··· INFORMATION GIVEN

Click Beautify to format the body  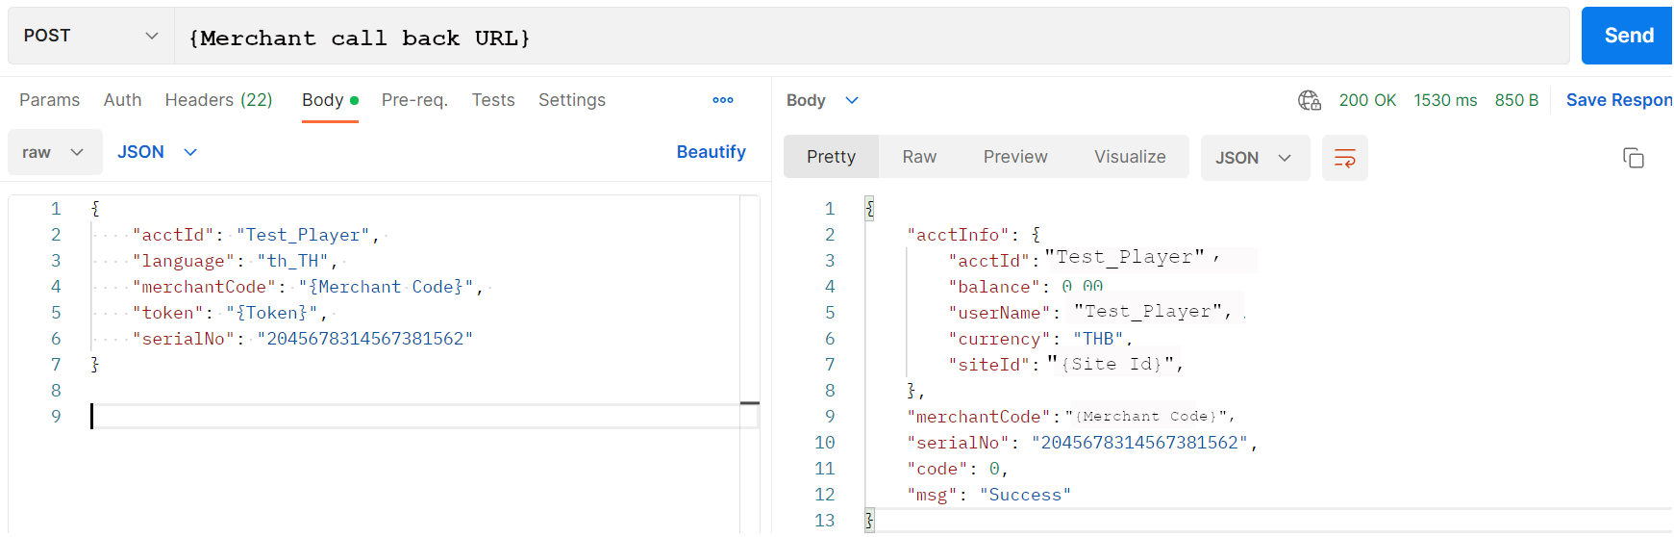point(711,152)
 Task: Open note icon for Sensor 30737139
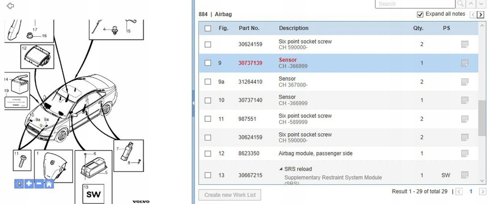pyautogui.click(x=465, y=63)
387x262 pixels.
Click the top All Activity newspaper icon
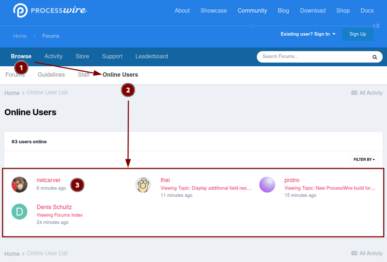point(354,93)
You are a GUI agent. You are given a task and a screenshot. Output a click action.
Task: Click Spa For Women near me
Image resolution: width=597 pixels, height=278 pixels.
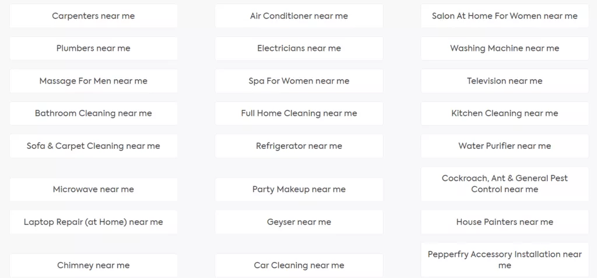point(299,81)
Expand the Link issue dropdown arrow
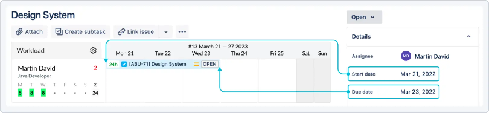489x113 pixels. click(x=166, y=32)
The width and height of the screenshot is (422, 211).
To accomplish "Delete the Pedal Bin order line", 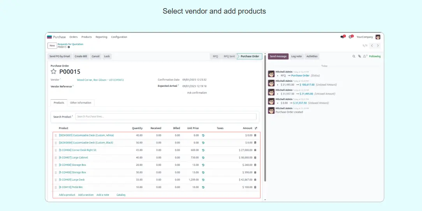I will tap(255, 187).
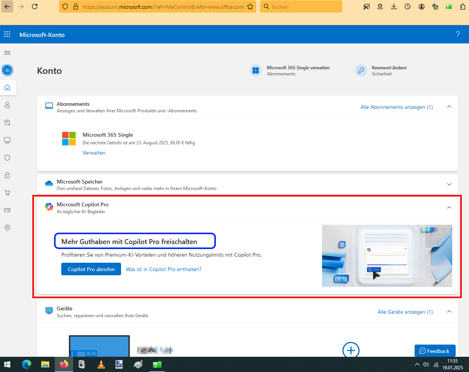Image resolution: width=469 pixels, height=372 pixels.
Task: Click Verwalten under Microsoft 365 Single
Action: click(x=94, y=153)
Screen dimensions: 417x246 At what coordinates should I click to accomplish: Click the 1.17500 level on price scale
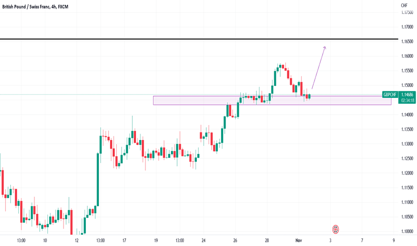[x=407, y=12]
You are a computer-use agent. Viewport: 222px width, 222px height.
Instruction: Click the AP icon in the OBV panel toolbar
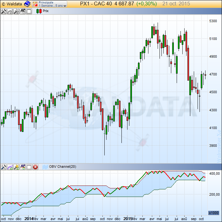pyautogui.click(x=23, y=167)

······

Can you repeat the lines starting with the line that contains "You are a GUI" and going on through the line that contains "489x113 pixels. click(x=166, y=32)", word for word, leaving out the pictures?

You are a GUI agent. You are given a task and a screenshot. Output a click action.
Task: Click Spa For Women near me
Image resolution: width=597 pixels, height=278 pixels.
point(299,81)
Expand the Link issue dropdown arrow
489x113 pixels. click(x=166, y=32)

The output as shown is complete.